Lisa didn’t understand.
‘Pick a hand,’ Ashling said.
Lisa felt like smacking her. They were all mad here.
‘Right or left?’ Ashling urged.
‘Left.’
Ashling revealed the contents of her left hand to Lisa. A packet of tissues. Then her right hand. A bottle of rescue remedy.
‘Stick out your tongue.’ Ashling plopped a couple of drops on to Lisa’s nonplussed tongue. ‘It’s for shock and trauma. Cigarette?’
Lisa angrily shook her head, then wavered and passively let Ashling stick a cigarette in her mouth and light it for her.
‘If you want to fix your make-up,’ Ashling offered, ‘I’ve got moisturizer and mascara, it’s probably not as good as your usual stuff, but it’ll do.’ Already she was rummaging.
‘Did someone send you in here?’ Lisa was thinking of Jack Devine.
Ashling shook her head. ‘No one guessed but me.’
Lisa didn’t know whether or not to be disappointed. She didn’t want Jack to think she was wet, but it would be nice to know he cared…

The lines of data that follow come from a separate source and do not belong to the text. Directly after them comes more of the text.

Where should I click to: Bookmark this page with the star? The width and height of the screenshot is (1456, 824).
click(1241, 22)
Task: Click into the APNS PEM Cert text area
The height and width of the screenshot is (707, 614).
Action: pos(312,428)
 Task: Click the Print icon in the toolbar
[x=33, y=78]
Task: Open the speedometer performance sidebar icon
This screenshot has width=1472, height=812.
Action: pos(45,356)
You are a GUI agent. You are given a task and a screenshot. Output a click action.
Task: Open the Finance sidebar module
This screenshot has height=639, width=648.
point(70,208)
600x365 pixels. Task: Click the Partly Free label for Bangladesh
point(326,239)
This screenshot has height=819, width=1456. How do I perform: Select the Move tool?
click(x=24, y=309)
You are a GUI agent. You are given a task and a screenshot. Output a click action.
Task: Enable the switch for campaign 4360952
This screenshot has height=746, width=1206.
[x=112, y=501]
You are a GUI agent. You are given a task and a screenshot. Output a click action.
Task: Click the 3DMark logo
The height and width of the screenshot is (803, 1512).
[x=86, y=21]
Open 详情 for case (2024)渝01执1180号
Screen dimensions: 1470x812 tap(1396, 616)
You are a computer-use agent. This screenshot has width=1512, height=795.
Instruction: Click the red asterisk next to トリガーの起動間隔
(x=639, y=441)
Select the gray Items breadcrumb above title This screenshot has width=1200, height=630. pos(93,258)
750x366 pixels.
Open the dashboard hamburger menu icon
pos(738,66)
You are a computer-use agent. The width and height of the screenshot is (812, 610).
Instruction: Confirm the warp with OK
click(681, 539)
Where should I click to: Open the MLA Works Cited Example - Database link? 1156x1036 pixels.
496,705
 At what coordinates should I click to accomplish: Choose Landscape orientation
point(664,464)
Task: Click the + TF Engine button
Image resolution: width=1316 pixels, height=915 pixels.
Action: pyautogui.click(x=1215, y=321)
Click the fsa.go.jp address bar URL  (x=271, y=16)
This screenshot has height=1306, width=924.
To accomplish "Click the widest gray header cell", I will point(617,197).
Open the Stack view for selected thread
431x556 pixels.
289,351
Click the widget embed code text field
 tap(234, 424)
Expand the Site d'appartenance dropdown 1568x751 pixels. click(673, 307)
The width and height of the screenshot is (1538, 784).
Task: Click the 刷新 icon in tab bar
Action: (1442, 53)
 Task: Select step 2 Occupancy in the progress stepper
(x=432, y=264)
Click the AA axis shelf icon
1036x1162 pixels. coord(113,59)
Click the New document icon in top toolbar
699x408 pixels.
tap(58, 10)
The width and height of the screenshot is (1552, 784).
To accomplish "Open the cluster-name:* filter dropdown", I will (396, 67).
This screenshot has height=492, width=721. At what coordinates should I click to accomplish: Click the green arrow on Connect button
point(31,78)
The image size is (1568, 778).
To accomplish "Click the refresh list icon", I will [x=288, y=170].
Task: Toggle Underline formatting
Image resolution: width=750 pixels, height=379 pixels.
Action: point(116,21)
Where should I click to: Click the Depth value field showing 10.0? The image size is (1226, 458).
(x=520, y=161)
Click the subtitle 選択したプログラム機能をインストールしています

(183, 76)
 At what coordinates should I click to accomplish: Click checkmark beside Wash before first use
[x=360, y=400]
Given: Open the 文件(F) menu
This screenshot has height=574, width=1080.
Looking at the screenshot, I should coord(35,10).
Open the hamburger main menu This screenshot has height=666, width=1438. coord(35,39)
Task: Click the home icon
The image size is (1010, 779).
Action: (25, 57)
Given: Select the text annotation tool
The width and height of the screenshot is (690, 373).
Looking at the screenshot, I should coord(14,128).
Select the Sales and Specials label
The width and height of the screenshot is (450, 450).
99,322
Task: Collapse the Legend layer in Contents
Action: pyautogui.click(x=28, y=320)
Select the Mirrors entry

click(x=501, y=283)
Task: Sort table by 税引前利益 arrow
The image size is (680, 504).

‘I’m not usually like this.’ Lisa’s face was hard. ‘I don’t want it mentioned again.’
‘It’s forgotten.’
9
At the end of the first day Ashling was fit to collapse. Giddy with relief that she didn’t have to struggle on to a bus or a Dart, she staggered straight home. She was lucky. At least she had a home to go to, she realized – Lisa had to go out and hunt one down.
Ashling flung herself gratefully into her flat, kicked off her shoes and checked her answering machine. The red light winked lasciviously and joyously Ashling hit ‘play’. She was wild keen for company and connection, to help her process her strange, challenging day. But to her disappointment, all it was was a strange message from someone called Cormac, who would be delivering a ton of mulch on Friday morning. Wrong fecking number.
Bodysurfing the couch, she grabbed the phone and rang Clodagh. But as soon as she’d said hello, Clodagh launched into ‘I’m having the day from hell!’
Against a cacophony of yelling, she raised her voice and complained. ‘Craig has a pain in his tum-tums and all he had for breakfast was half a slice of toast and peanut butter. Then at lunch-time he wouldn’t eat a thing and I wondered if I should try him with a chocolate biscuit, even though he goes hyper every time he has sugar, so in the end I gave him a custard cream because I thought that would be slightly better than one with chocolate –’
‘Uh-huh,’ Ashling nodded sympathetically, as the howling all but drowned out Clodagh.
‘– which he ate, so I tried him with another but he just licked off the icing and though he doesn’t have a temperature he’s pale and SHUT UP! LET ME HAVE FIVE SECONDS ON THE PHONE, PLEASE. Oh, bloody hell, I can’t take much more of this!’